Task to carry out => Every entry that follows should be output again, word for word.
======== Information
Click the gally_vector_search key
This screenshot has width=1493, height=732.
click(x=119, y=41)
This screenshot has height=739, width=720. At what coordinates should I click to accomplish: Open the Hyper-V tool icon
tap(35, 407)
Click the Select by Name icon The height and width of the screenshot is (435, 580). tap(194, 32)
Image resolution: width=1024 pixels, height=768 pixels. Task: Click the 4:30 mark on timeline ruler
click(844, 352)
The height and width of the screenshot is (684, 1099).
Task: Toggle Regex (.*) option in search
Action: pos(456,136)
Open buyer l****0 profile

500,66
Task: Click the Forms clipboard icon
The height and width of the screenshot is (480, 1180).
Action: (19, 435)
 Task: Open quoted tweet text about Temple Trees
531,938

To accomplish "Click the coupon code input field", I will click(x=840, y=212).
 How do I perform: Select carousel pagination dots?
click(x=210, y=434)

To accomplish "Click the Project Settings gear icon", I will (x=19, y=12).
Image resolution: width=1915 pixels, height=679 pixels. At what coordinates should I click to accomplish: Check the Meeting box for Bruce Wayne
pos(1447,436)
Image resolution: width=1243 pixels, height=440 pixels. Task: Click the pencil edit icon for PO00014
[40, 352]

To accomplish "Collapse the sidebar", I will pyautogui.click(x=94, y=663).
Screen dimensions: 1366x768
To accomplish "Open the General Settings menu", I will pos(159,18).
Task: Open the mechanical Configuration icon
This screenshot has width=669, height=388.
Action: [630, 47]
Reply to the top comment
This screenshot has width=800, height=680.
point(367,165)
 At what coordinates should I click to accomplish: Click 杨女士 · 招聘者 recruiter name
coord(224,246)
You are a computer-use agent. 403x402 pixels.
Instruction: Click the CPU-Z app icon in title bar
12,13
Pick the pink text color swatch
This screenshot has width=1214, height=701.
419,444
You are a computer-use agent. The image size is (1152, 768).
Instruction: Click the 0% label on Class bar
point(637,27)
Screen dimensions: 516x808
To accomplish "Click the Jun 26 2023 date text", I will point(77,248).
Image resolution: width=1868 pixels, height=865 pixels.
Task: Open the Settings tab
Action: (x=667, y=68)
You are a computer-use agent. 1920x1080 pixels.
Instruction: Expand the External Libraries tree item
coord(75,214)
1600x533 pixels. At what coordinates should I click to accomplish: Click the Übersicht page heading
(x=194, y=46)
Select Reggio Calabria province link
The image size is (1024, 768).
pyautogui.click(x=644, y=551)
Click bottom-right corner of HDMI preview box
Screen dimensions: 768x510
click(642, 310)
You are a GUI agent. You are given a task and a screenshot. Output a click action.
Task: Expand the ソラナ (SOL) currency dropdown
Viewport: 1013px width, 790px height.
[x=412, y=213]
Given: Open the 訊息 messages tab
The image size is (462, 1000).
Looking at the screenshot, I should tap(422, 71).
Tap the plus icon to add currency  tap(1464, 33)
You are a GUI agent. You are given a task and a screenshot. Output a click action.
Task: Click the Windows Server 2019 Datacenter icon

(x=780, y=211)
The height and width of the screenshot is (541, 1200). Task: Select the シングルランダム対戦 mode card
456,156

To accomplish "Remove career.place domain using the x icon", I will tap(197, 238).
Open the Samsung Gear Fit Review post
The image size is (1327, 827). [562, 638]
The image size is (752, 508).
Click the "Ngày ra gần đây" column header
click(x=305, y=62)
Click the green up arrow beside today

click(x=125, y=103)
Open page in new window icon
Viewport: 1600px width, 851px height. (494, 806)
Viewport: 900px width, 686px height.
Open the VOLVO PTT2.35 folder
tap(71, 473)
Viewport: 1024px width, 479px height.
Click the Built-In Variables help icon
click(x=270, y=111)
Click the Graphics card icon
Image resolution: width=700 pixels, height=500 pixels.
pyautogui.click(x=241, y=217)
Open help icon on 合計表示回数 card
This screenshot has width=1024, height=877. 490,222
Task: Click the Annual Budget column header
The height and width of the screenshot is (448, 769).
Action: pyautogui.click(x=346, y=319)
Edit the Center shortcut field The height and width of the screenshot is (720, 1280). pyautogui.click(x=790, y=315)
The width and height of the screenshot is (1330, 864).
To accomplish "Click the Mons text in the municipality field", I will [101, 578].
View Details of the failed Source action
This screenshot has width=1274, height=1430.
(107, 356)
================
Your response =>
Click the gally_vector_search key
This screenshot has width=1493, height=732.
click(x=119, y=41)
This screenshot has height=739, width=720. At what coordinates should I click to accomplish: Open the Hyper-V tool icon
tap(35, 407)
Click the Select by Name icon The height and width of the screenshot is (435, 580). tap(194, 32)
Image resolution: width=1024 pixels, height=768 pixels. Task: Click the 4:30 mark on timeline ruler
click(844, 352)
The height and width of the screenshot is (684, 1099).
Task: Toggle Regex (.*) option in search
Action: pos(456,136)
Open buyer l****0 profile

500,66
Task: Click the Forms clipboard icon
The height and width of the screenshot is (480, 1180).
Action: (19, 435)
 Task: Open quoted tweet text about Temple Trees
531,938

To accomplish "Click the coupon code input field", I will click(x=840, y=212).
 How do I perform: Select carousel pagination dots?
click(x=210, y=434)

To accomplish "Click the Project Settings gear icon", I will (x=19, y=12).
Image resolution: width=1915 pixels, height=679 pixels. At what coordinates should I click to accomplish: Check the Meeting box for Bruce Wayne
pos(1447,436)
Image resolution: width=1243 pixels, height=440 pixels. Task: Click the pencil edit icon for PO00014
[40, 352]

To accomplish "Collapse the sidebar", I will pyautogui.click(x=94, y=663).
Screen dimensions: 1366x768
To accomplish "Open the General Settings menu", I will pos(159,18).
Task: Open the mechanical Configuration icon
This screenshot has width=669, height=388.
Action: [630, 47]
Reply to the top comment
This screenshot has width=800, height=680.
point(367,165)
 At what coordinates should I click to accomplish: Click 杨女士 · 招聘者 recruiter name
coord(224,246)
You are a computer-use agent. 403x402 pixels.
Instruction: Click the CPU-Z app icon in title bar
12,13
Pick the pink text color swatch
This screenshot has width=1214, height=701.
419,444
You are a computer-use agent. The image size is (1152, 768).
Instruction: Click the 0% label on Class bar
point(637,27)
Screen dimensions: 516x808
To accomplish "Click the Jun 26 2023 date text", I will point(77,248).
Image resolution: width=1868 pixels, height=865 pixels.
Task: Open the Settings tab
Action: (x=667, y=68)
You are a computer-use agent. 1920x1080 pixels.
Instruction: Expand the External Libraries tree item
coord(75,214)
1600x533 pixels. At what coordinates should I click to accomplish: Click the Übersicht page heading
(x=194, y=46)
Select Reggio Calabria province link
The image size is (1024, 768).
pyautogui.click(x=644, y=551)
Click bottom-right corner of HDMI preview box
Screen dimensions: 768x510
click(642, 310)
You are a GUI agent. You are given a task and a screenshot. Output a click action.
Task: Expand the ソラナ (SOL) currency dropdown
Viewport: 1013px width, 790px height.
[x=412, y=213]
Given: Open the 訊息 messages tab
The image size is (462, 1000).
Looking at the screenshot, I should tap(422, 71).
Tap the plus icon to add currency  tap(1464, 33)
You are a GUI agent. You are given a task and a screenshot. Output a click action.
Task: Click the Windows Server 2019 Datacenter icon

(x=780, y=211)
The height and width of the screenshot is (541, 1200). Task: Select the シングルランダム対戦 mode card
456,156

To accomplish "Remove career.place domain using the x icon", I will tap(197, 238).
Open the Samsung Gear Fit Review post
The image size is (1327, 827). [562, 638]
The image size is (752, 508).
Click the "Ngày ra gần đây" column header
click(x=305, y=62)
Click the green up arrow beside today

click(x=125, y=103)
Open page in new window icon
Viewport: 1600px width, 851px height. (494, 806)
Viewport: 900px width, 686px height.
Open the VOLVO PTT2.35 folder
tap(71, 473)
Viewport: 1024px width, 479px height.
Click the Built-In Variables help icon
click(x=270, y=111)
Click the Graphics card icon
Image resolution: width=700 pixels, height=500 pixels.
pyautogui.click(x=241, y=217)
Open help icon on 合計表示回数 card
This screenshot has width=1024, height=877. 490,222
Task: Click the Annual Budget column header
The height and width of the screenshot is (448, 769).
Action: pyautogui.click(x=346, y=319)
Edit the Center shortcut field The height and width of the screenshot is (720, 1280). pyautogui.click(x=790, y=315)
The width and height of the screenshot is (1330, 864).
To accomplish "Click the Mons text in the municipality field", I will [101, 578].
View Details of the failed Source action
This screenshot has width=1274, height=1430.
(107, 356)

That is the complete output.